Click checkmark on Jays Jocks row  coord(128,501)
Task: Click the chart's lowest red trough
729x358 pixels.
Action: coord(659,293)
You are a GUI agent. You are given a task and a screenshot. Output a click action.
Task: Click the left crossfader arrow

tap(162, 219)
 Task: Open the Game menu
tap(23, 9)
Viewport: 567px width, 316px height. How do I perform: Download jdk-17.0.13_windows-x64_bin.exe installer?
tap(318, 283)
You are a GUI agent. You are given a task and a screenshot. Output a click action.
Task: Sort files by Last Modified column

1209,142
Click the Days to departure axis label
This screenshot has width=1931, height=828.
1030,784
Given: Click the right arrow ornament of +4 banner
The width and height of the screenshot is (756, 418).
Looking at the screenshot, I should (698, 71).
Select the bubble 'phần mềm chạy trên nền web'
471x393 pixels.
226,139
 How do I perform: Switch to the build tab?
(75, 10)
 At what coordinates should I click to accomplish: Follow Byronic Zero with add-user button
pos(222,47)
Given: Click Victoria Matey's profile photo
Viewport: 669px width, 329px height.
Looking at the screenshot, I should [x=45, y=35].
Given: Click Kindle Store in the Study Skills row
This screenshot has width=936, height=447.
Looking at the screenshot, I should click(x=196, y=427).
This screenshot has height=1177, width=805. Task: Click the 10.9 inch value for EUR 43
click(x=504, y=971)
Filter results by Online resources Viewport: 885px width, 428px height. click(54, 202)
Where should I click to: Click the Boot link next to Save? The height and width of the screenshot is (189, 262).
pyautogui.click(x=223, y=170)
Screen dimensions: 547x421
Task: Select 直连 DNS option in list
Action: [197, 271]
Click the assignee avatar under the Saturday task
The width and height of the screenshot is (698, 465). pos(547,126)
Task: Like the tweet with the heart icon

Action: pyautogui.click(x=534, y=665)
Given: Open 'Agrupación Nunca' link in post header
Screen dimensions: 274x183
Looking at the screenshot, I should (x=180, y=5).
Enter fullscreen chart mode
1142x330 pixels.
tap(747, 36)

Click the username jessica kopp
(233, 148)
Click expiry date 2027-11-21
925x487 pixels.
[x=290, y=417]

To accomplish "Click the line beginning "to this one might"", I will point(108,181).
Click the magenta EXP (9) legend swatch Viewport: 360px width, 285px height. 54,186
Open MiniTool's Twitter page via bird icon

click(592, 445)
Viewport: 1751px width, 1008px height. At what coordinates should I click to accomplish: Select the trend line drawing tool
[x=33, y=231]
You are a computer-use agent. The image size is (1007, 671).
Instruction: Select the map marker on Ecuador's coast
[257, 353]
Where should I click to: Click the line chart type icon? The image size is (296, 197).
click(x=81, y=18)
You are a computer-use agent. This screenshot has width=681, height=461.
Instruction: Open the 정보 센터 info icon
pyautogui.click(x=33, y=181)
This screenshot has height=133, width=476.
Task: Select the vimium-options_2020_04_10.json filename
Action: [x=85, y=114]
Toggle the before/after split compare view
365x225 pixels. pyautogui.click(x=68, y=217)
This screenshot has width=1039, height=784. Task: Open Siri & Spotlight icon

Exercise instructions:
Rewrite the whole listing above, swapping every "Instruction:" for "Directive:" and leaving everything else unchanged.

Solution to this task:
Click checkmark on Jays Jocks row  coord(128,501)
Task: Click the chart's lowest red trough
729x358 pixels.
Action: coord(659,293)
You are a GUI agent. You are given a task and a screenshot. Output a click action.
Task: Click the left crossfader arrow

tap(162, 219)
 Task: Open the Game menu
tap(23, 9)
Viewport: 567px width, 316px height. How do I perform: Download jdk-17.0.13_windows-x64_bin.exe installer?
tap(318, 283)
You are a GUI agent. You are given a task and a screenshot. Output a click action.
Task: Sort files by Last Modified column

1209,142
Click the Days to departure axis label
This screenshot has width=1931, height=828.
1030,784
Given: Click the right arrow ornament of +4 banner
The width and height of the screenshot is (756, 418).
Looking at the screenshot, I should (698, 71).
Select the bubble 'phần mềm chạy trên nền web'
471x393 pixels.
226,139
 How do I perform: Switch to the build tab?
(75, 10)
 At what coordinates should I click to accomplish: Follow Byronic Zero with add-user button
pos(222,47)
Given: Click Victoria Matey's profile photo
Viewport: 669px width, 329px height.
Looking at the screenshot, I should [x=45, y=35].
Given: Click Kindle Store in the Study Skills row
This screenshot has width=936, height=447.
Looking at the screenshot, I should click(x=196, y=427).
This screenshot has height=1177, width=805. Task: Click the 10.9 inch value for EUR 43
click(x=504, y=971)
Filter results by Online resources Viewport: 885px width, 428px height. click(54, 202)
Where should I click to: Click the Boot link next to Save? The height and width of the screenshot is (189, 262).
pyautogui.click(x=223, y=170)
Screen dimensions: 547x421
Task: Select 直连 DNS option in list
Action: [197, 271]
Click the assignee avatar under the Saturday task
The width and height of the screenshot is (698, 465). pos(547,126)
Task: Like the tweet with the heart icon

Action: pyautogui.click(x=534, y=665)
Given: Open 'Agrupación Nunca' link in post header
Screen dimensions: 274x183
Looking at the screenshot, I should (x=180, y=5).
Enter fullscreen chart mode
1142x330 pixels.
tap(747, 36)

Click the username jessica kopp
(233, 148)
Click expiry date 2027-11-21
925x487 pixels.
[x=290, y=417]

To accomplish "Click the line beginning "to this one might"", I will point(108,181).
Click the magenta EXP (9) legend swatch Viewport: 360px width, 285px height. 54,186
Open MiniTool's Twitter page via bird icon

click(592, 445)
Viewport: 1751px width, 1008px height. At what coordinates should I click to accomplish: Select the trend line drawing tool
[x=33, y=231]
You are a computer-use agent. The image size is (1007, 671).
Directive: Select the map marker on Ecuador's coast
[257, 353]
Where should I click to: Click the line chart type icon? The image size is (296, 197).
click(x=81, y=18)
You are a computer-use agent. This screenshot has width=681, height=461.
Directive: Open the 정보 센터 info icon
pyautogui.click(x=33, y=181)
This screenshot has height=133, width=476.
Task: Select the vimium-options_2020_04_10.json filename
Action: [x=85, y=114]
Toggle the before/after split compare view
365x225 pixels. pyautogui.click(x=68, y=217)
This screenshot has width=1039, height=784. Task: Open Siri & Spotlight icon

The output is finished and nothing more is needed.